Last year, two different cries for help were supposedly discovered stitched into the labels of garments made by laborers in the developing world and sold by UK fast fashion retailer Primark. In 2013, a garment factory in Bangladesh collapsed, killing over 1,100 workers. Most of us are aware of the abhorrent conditions in sweatshops, but we do little to understand the lives of the people behind the seemingly monolithic sweatshop industry spurred on by fast fashion.

When a worker in a developing country is employed by a factory that mass-produces garments, they can never clock out. With menial wages and no mobility, the factory essentially  owns its workers. Employees from the Dominican Republic to China must often choose between medicine and a day’s food, or between speaking out about working conditions and suffering harassment from local gangs. At home, workers share a one-room apartment with family members, or worse, are confined to factory dormitories where they are forbidden to leave or socialize. If they are allowed to go outside, carcinogens and other toxins from factory trash heaps permeate the streets.

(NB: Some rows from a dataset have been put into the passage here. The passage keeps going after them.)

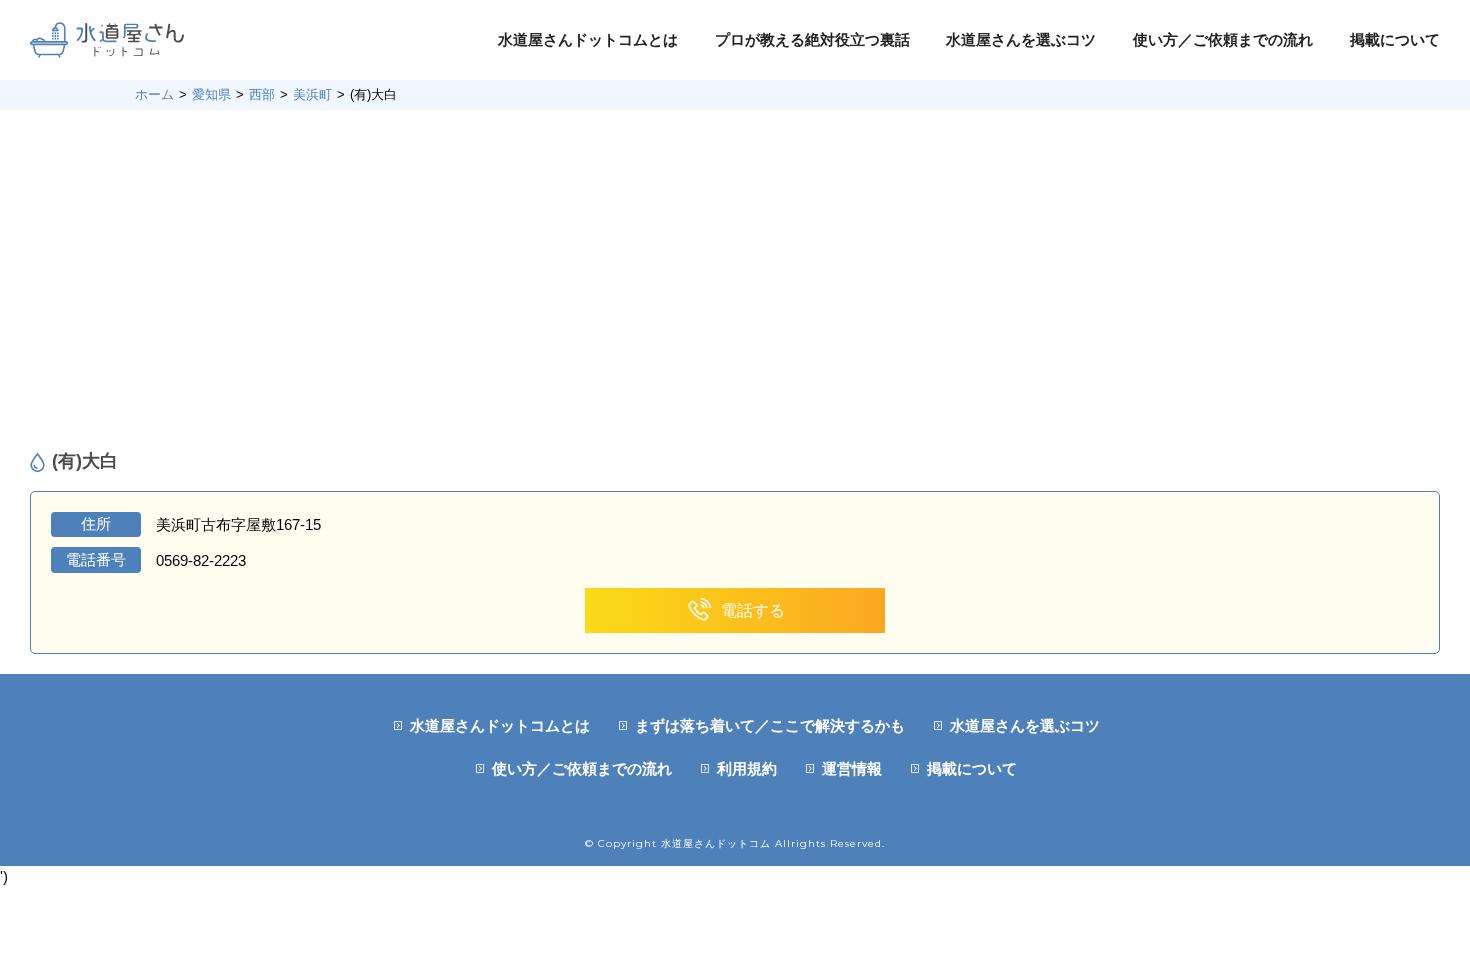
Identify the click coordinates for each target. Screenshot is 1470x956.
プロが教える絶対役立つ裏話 (812, 39)
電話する (753, 610)
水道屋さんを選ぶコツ (1021, 39)
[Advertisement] (735, 280)
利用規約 (747, 768)
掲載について (1395, 39)
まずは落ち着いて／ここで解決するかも (770, 725)
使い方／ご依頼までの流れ (1223, 39)
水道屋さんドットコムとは (588, 39)
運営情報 (852, 768)
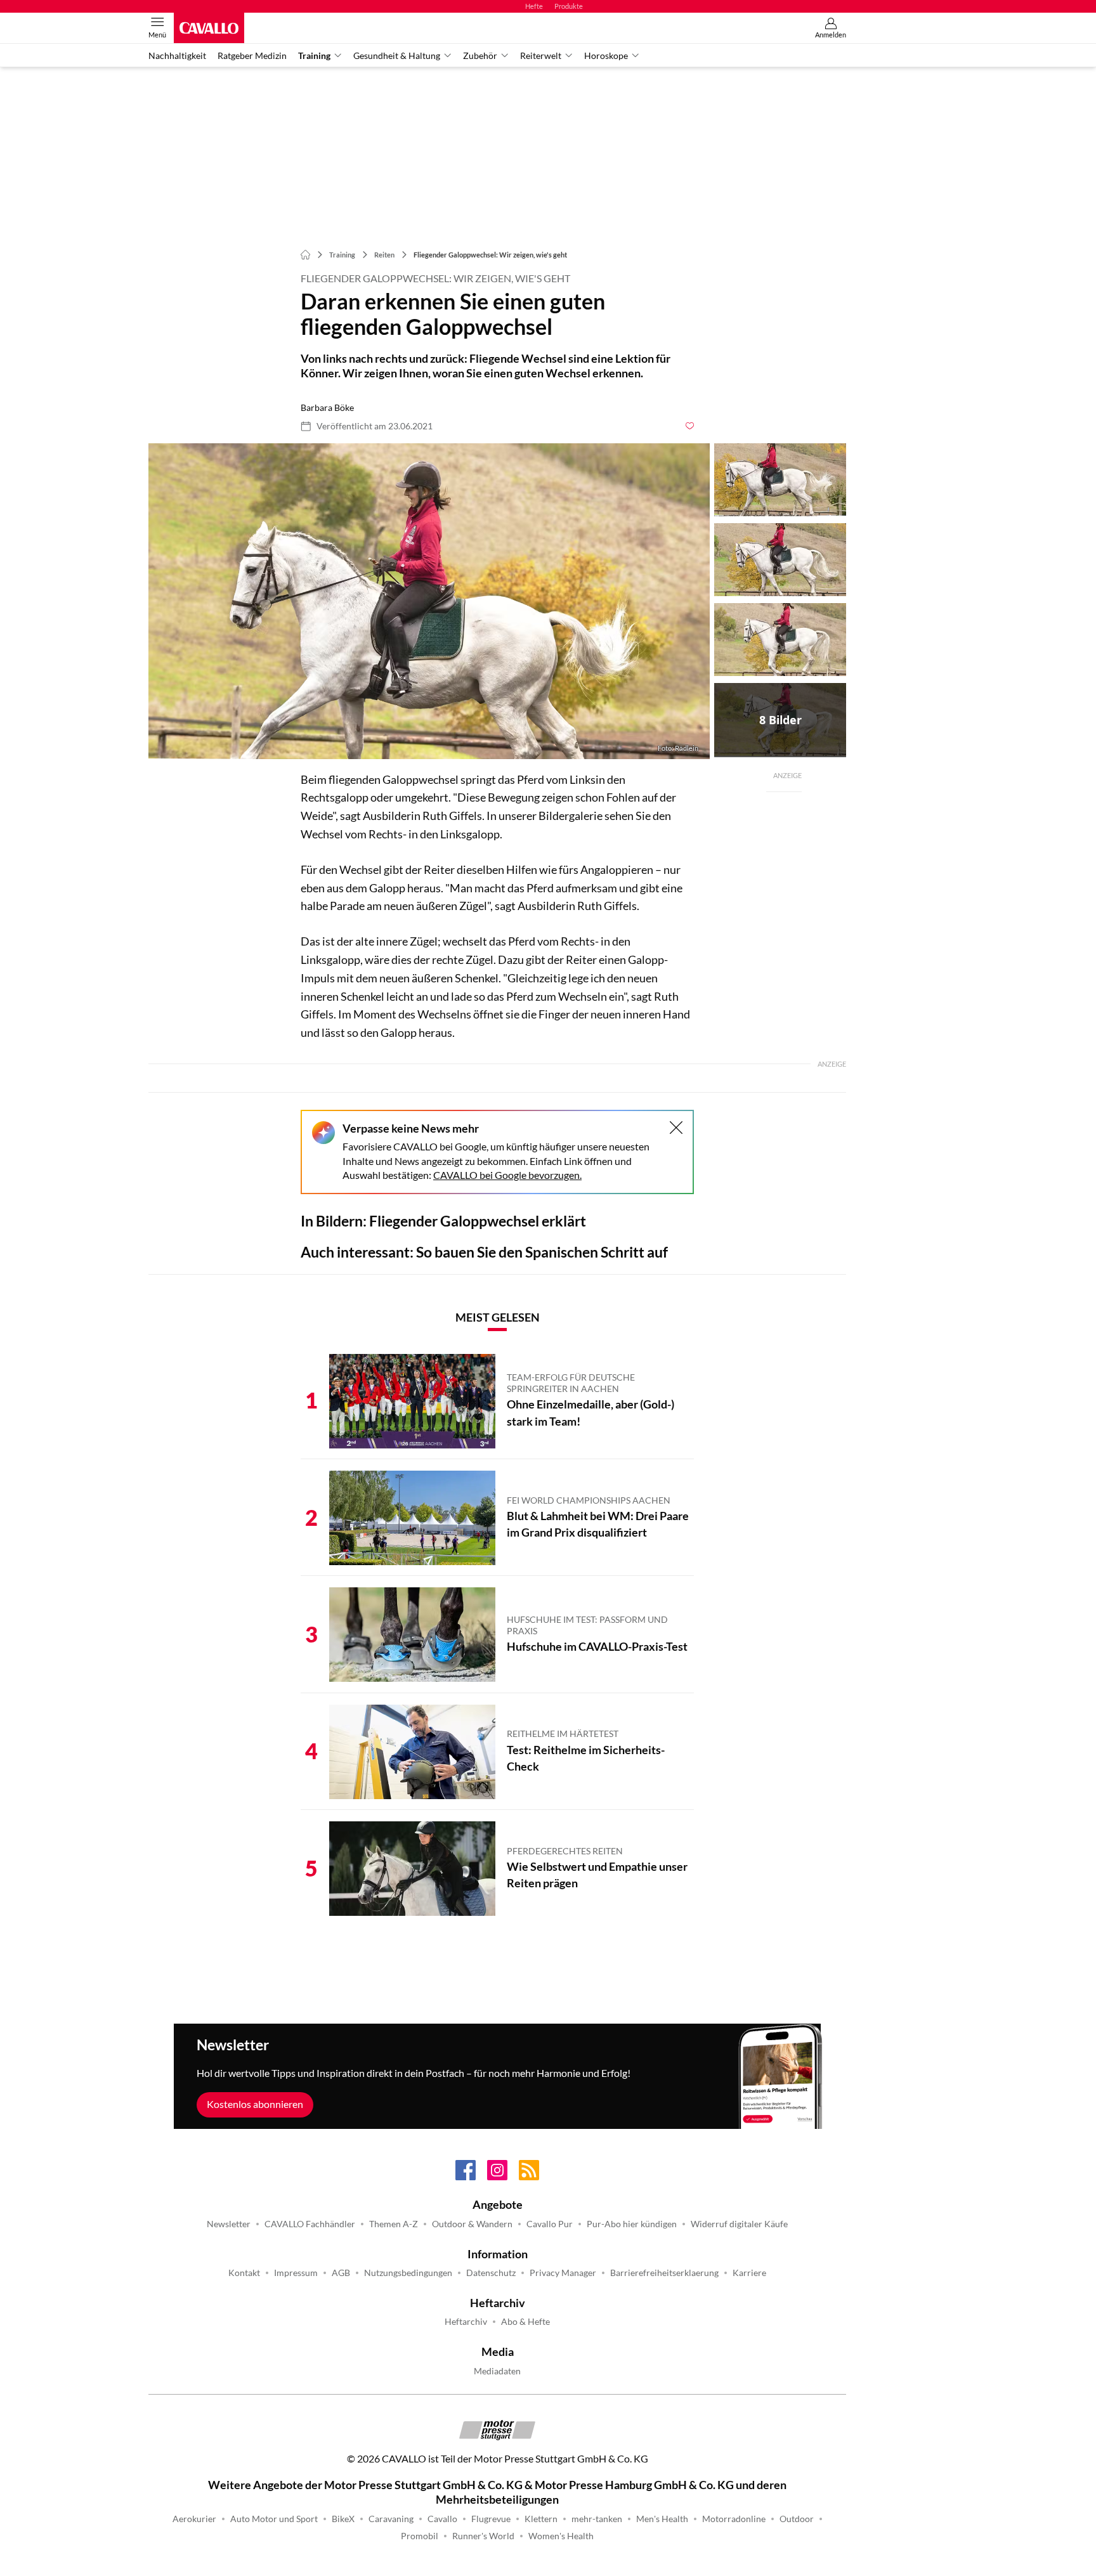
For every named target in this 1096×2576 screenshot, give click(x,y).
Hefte (534, 6)
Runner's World (483, 2536)
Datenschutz (491, 2273)
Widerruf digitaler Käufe (739, 2224)
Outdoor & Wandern (472, 2224)
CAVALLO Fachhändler (309, 2224)
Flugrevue (491, 2519)
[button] (429, 601)
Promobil (419, 2536)
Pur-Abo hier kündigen (632, 2224)
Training (314, 56)
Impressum (296, 2273)
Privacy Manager (563, 2273)
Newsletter (229, 2224)
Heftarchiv (466, 2322)
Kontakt (244, 2273)
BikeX (343, 2519)
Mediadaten (497, 2371)
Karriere (749, 2273)
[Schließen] (676, 1127)
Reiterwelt (540, 56)
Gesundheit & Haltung (396, 56)
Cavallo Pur (549, 2224)
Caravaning (391, 2519)
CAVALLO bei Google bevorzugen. (507, 1175)
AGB (341, 2273)
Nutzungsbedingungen (408, 2273)
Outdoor (797, 2519)
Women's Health (561, 2536)
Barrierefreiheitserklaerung (664, 2273)
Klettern (541, 2519)
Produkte (568, 6)
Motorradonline (734, 2519)
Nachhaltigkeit (177, 56)
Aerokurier (194, 2519)
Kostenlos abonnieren (255, 2104)
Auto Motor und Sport (274, 2519)
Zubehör (480, 56)
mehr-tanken (596, 2519)
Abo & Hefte (525, 2322)
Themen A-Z (393, 2224)
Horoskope (606, 56)
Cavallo (442, 2519)
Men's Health (662, 2519)
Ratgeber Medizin (252, 56)
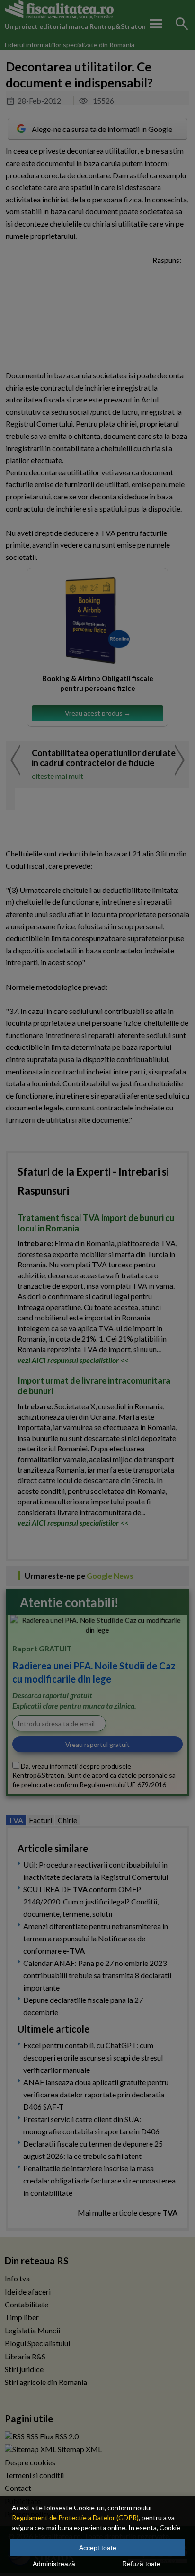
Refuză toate (141, 2563)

This cycle of poverty is perpetuated as children forsake their education to join their parents in the factories. An undercover reporter for the Toronto Star shadowed child workers at a Bangladesh factory in 2013. The children, mostly girls ages 5 to 14, worked 12 hours a day, 6.5 days a week with no holidays. They were paid around $30 a month, and most of the money went to their family living expenses. Their only dream in the world was to sew.

The system that perpetuates sweatshop labor is structural violence, a term coined by sociologist Johan Galtung in 1990. Unlike direct violence in which physical harm is performed or threatened, structural violence is insidious. It thrives on unequal advantages built into our global economic, political, and social systems. Structural violence is continuous.

First, Western societies convince themselves that outsourcing labor is beneficial to free market capitalism and that the division of labor improves the quality of life of all: consumers profit from low-cost items, producers profit from higher capital, and laborers profit from any income at all. Then, we become dependent on cheap overseas labor to continue this lifestyle. We forget all about the makers of our goods, which allows multinational corporations the flexibility to sacrifice labor rights for even faster and cheaper production. In a race to the bottom, developing countries compete with each other for the opportunity to be that means of production. Their governments ignore poor labor standards and even enlist the help of mafias to ensure the structured work environment that corporations find most appealing. Finally, a worker is pushed to the mental and physical breaking points.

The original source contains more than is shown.